The RDNA 4 graphics architecture is designed for one thing only—to give AMD the ability to wage serious price wars against NVIDIA. The RX 9070 XT is coming in at $600, and the RX 9070 at $550. Should there be a price-war with the RTX 5070 series, we can expect AMD to drag prices all the way down to below $350. We attribute this to the fact that the Navi 48 silicon is a lean monolithic chip, it's paired with older-generation GDDR6 memory that is cheap, and the two SKUs have 220 W to 300 W board power values that can be reached with fairly simple VRM configurations.

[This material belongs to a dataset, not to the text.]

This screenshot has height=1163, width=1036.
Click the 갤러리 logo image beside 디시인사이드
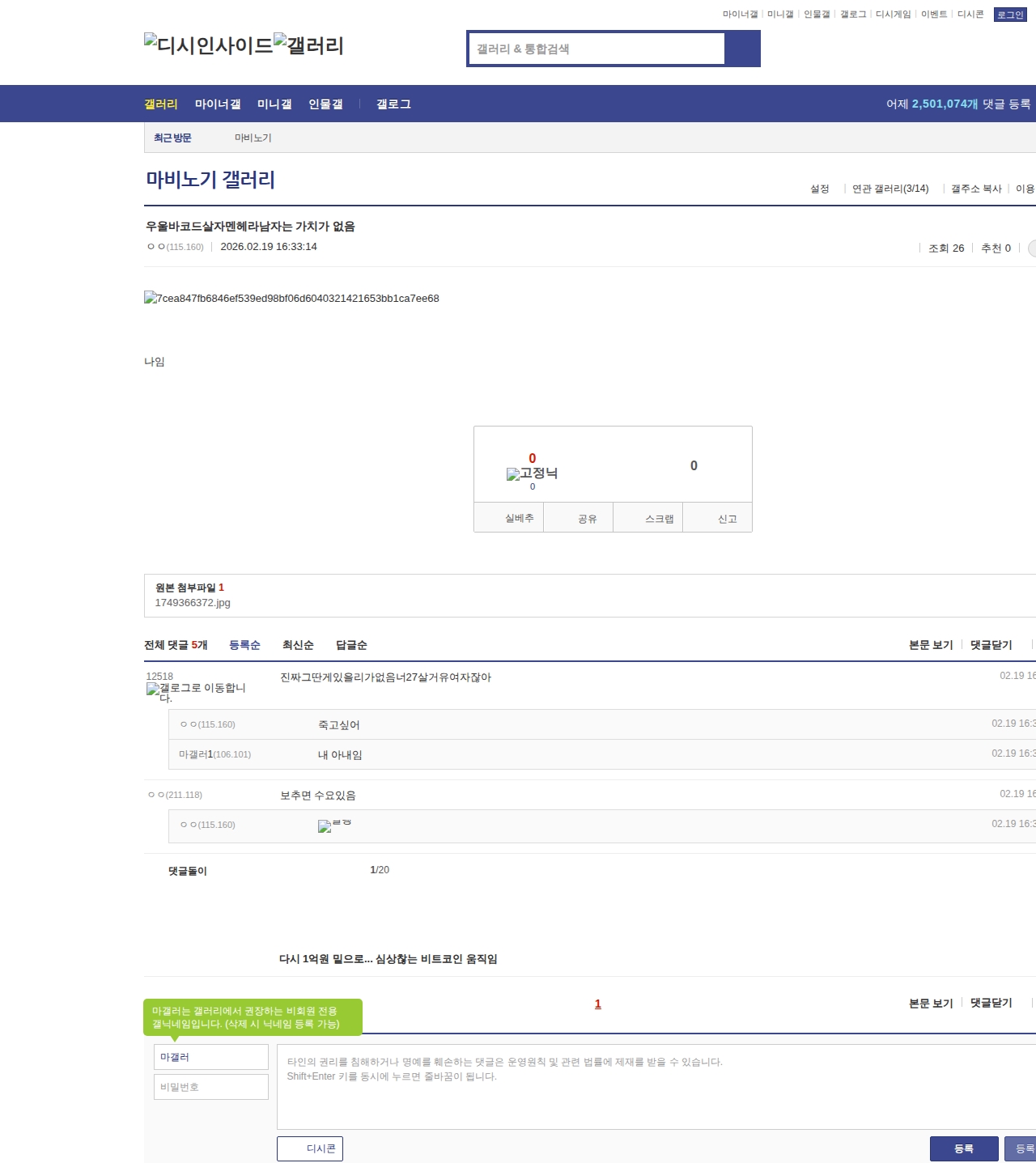tap(308, 45)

In pursuit of just that goal—gaining market share through fiercely competitive pricing, the RDNA 4 architecture delivers massive performance gains per CU, at least on paper, which is how AMD is able to chase down performance levels achieved by previous-generation RX 7900 series enthusiast-class GPUs in the performance-segment.


Will the lack of a "big Navi" based on RDNA 4 hurt AMD? Not besides the loss in revenue from the >$1000 segment. The new nomenclature makes it easier for customers to identify the RX 9070 series as competition to the RTX 5070 series, and to expect performance in that segment. This is a high volume segment, and so AMD should cover a big chunk of the PC gaming hardware market with RDNA 4. But can AMD theoretically create a "Big Navi"? We don't see why not. AMD is known for cowboy engineering as we've seen with examples such as the Radeon VII and R9 Fury/Nano, where it creates big GPUs out of nowhere in the middle of a product lifecycle.

RDNA 4 makes big strides in the three most crucial areas the company was lagging behind NVIDIA on—performance cost of ray tracing, path tracing, and an AI-based image upscaling algorithm for FSR that provides higher image quality. DLSS is no longer "technologically superior to FSR." Lowering the performance cost of ray tracing means that RT can more readily be standardized in games. The company left the door open on two questions—neural rendering, and multi frame generation. FSR 4 is designed to support neural rendering, and AMD is probably working on implementing the technology, now that Microsoft has standardized it. AMD can technically implement multi frame generation, given that its display engine supports flip-metering, that gives GPU fine-grained ability to pace frames.

As for performance, looking at the graphs AMD put out, and accounting for PR gimmicks, we give the RX 9070 XT a realistic chance at competing with the GeForce RTX 5070 series, slotting in somewhere between the RTX 5070 Ti and RTX 5070, while the RX 9070 could perform close to the RTX 5070 and the upcoming RTX 5060 Ti. To be clear, we haven't tested the RTX 5070, can't talk about our ongoing testing of the RX 9070 series, and have no clue what the RTX 5060 Ti performs like, this is purely guesswork on our part, based on the AMD press deck.

To conclude this preview, the RX 9070 series should bring much needed sanity to graphics card pricing, should AMD's performance claims hold up. AMD told us in our post-CES roundtable that it is gunning for one thing and one thing only—market-share. If these GPUs are available, and in good volumes, AMD is in for some decent gains in the PC gaming market.